Methods: Gene-expression profiles of 650 primary untreated neuroblastomas were analysed for all polyamine pathway genes and related to clinical outcome. Activation or repression of the genes by MYCN was determined by chromatin immunoprecipitation (ChIP) studies and polyamine gene promoters were cloned into luciferase reporter vectors and tested as a function of MYCN expression.

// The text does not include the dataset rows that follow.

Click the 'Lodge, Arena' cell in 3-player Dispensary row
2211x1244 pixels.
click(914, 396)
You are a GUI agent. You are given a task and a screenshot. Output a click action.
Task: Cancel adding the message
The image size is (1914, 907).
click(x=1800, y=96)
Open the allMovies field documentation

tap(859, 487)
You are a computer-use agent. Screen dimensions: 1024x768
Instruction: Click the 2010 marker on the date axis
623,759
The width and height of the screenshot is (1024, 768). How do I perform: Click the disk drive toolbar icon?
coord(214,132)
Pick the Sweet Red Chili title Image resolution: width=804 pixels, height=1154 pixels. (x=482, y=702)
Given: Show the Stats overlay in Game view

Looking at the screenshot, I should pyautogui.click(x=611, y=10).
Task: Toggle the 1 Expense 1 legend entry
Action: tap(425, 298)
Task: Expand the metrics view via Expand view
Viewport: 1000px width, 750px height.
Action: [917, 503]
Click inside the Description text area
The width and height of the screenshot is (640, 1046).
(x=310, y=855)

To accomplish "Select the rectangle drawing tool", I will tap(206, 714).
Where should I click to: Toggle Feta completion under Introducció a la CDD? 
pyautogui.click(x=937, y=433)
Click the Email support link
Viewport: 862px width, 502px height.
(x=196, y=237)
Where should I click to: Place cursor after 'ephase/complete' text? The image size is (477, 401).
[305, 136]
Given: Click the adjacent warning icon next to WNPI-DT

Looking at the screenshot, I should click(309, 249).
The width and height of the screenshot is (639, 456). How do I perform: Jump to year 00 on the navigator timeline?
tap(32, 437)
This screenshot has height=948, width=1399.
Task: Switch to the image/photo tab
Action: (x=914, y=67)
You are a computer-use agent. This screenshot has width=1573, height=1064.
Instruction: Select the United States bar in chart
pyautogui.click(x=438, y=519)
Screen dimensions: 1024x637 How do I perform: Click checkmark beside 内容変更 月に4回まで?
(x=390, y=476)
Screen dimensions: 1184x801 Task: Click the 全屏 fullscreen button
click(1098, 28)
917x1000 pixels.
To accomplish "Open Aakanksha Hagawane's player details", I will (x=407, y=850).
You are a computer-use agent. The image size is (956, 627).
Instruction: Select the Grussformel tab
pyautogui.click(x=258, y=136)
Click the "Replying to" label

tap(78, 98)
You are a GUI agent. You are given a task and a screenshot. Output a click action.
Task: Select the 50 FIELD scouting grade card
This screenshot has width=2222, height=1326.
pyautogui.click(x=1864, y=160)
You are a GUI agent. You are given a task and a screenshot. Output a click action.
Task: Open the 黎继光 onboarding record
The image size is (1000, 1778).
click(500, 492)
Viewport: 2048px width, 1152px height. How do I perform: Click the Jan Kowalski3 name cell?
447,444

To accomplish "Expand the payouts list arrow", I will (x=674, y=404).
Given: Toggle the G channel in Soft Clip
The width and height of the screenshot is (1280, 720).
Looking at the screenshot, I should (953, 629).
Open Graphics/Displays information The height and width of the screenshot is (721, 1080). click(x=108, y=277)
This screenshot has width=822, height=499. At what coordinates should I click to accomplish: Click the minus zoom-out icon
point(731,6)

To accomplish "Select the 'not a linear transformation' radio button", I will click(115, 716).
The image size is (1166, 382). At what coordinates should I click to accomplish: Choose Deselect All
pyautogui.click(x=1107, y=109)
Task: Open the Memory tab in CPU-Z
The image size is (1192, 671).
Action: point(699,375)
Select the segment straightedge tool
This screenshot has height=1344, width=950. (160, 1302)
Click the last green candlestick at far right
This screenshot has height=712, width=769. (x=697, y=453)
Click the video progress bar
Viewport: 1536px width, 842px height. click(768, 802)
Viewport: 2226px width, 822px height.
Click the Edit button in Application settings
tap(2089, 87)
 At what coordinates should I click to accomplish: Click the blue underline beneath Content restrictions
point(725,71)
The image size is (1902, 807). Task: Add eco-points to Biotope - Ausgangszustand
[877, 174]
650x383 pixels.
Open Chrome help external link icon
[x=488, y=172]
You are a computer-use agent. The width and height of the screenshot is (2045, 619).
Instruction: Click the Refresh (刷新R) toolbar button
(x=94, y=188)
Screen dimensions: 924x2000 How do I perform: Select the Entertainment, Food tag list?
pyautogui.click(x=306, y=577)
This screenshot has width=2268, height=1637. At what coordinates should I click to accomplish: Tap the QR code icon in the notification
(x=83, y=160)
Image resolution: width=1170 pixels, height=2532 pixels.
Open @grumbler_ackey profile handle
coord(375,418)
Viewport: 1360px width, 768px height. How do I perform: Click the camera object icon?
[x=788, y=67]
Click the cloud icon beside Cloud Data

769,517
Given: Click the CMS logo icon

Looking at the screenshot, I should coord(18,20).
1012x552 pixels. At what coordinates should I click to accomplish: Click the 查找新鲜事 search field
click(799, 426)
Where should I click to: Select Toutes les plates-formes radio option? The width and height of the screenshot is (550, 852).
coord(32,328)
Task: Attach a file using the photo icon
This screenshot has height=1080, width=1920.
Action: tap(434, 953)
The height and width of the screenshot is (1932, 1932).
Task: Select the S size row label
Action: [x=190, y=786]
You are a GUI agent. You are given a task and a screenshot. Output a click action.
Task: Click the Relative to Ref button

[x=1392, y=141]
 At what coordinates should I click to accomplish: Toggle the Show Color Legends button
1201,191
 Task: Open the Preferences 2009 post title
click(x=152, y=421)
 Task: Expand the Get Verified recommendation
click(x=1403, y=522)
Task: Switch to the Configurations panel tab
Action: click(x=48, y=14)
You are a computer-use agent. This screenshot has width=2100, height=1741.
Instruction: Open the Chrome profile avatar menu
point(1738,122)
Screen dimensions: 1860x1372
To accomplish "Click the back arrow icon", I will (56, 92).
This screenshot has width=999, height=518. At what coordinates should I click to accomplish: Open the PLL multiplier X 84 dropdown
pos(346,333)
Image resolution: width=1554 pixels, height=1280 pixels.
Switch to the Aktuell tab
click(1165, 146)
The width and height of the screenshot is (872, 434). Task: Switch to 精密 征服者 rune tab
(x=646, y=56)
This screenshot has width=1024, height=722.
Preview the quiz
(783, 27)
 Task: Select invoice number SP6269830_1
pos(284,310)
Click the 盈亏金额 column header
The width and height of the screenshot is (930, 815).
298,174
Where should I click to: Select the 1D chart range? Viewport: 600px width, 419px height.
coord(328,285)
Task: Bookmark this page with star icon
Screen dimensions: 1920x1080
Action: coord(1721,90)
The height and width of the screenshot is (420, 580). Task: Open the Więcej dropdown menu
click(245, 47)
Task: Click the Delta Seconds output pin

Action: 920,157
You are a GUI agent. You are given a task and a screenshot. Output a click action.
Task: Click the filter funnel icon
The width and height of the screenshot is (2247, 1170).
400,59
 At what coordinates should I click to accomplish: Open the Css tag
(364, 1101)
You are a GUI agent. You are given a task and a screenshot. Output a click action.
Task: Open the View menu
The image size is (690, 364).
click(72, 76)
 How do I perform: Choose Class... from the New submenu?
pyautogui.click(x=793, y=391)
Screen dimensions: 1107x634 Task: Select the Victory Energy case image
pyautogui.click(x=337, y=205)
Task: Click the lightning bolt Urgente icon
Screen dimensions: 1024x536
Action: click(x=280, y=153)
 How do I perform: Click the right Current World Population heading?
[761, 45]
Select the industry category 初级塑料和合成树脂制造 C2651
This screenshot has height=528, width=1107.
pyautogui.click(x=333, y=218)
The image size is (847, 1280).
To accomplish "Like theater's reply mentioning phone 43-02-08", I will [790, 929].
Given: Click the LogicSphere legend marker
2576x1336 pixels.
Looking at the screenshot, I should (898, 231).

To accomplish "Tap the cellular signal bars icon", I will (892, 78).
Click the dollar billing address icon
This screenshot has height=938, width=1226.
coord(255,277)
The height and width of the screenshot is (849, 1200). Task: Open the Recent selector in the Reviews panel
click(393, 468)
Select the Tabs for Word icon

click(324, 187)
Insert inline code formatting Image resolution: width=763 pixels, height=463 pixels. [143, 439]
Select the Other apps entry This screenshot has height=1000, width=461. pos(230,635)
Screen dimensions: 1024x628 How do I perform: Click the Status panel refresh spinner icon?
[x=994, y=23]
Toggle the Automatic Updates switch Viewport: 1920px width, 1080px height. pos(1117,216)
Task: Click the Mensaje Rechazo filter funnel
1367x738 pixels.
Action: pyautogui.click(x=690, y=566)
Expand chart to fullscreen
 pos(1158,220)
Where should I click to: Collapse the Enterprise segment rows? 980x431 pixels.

Results: Expression of all polyamine pathway genes was highly prognostic of outcome in neuroblastoma, with high levels of each biosynthetic gene and low levels of each catabolic gene predicting poor outcome. In the MYCN amplified cohort of tumours, there was increased expression of each biosynthetic gene and decreased expression of each catabolic gene compared to the non-amplified cohort. ChIP and luciferase activity assays confirmed that MYCN binds each biosynthetic gene at the E-box site, activating transcription, whilst each catabolic gene was transcriptionally repressed by MYCN, which binds in proximity to the transcription start site by interacting with the Sp1 protein.
Conclusions: The results provide a remarkable demonstration of an oncogene coordinately regulating the expression of every gene in a metabolic pathway in order to drive cell proliferation. The findings highlight the importance of polyamines in neuroblastoma and identify additional target enzymes for potential therapeutic intervention.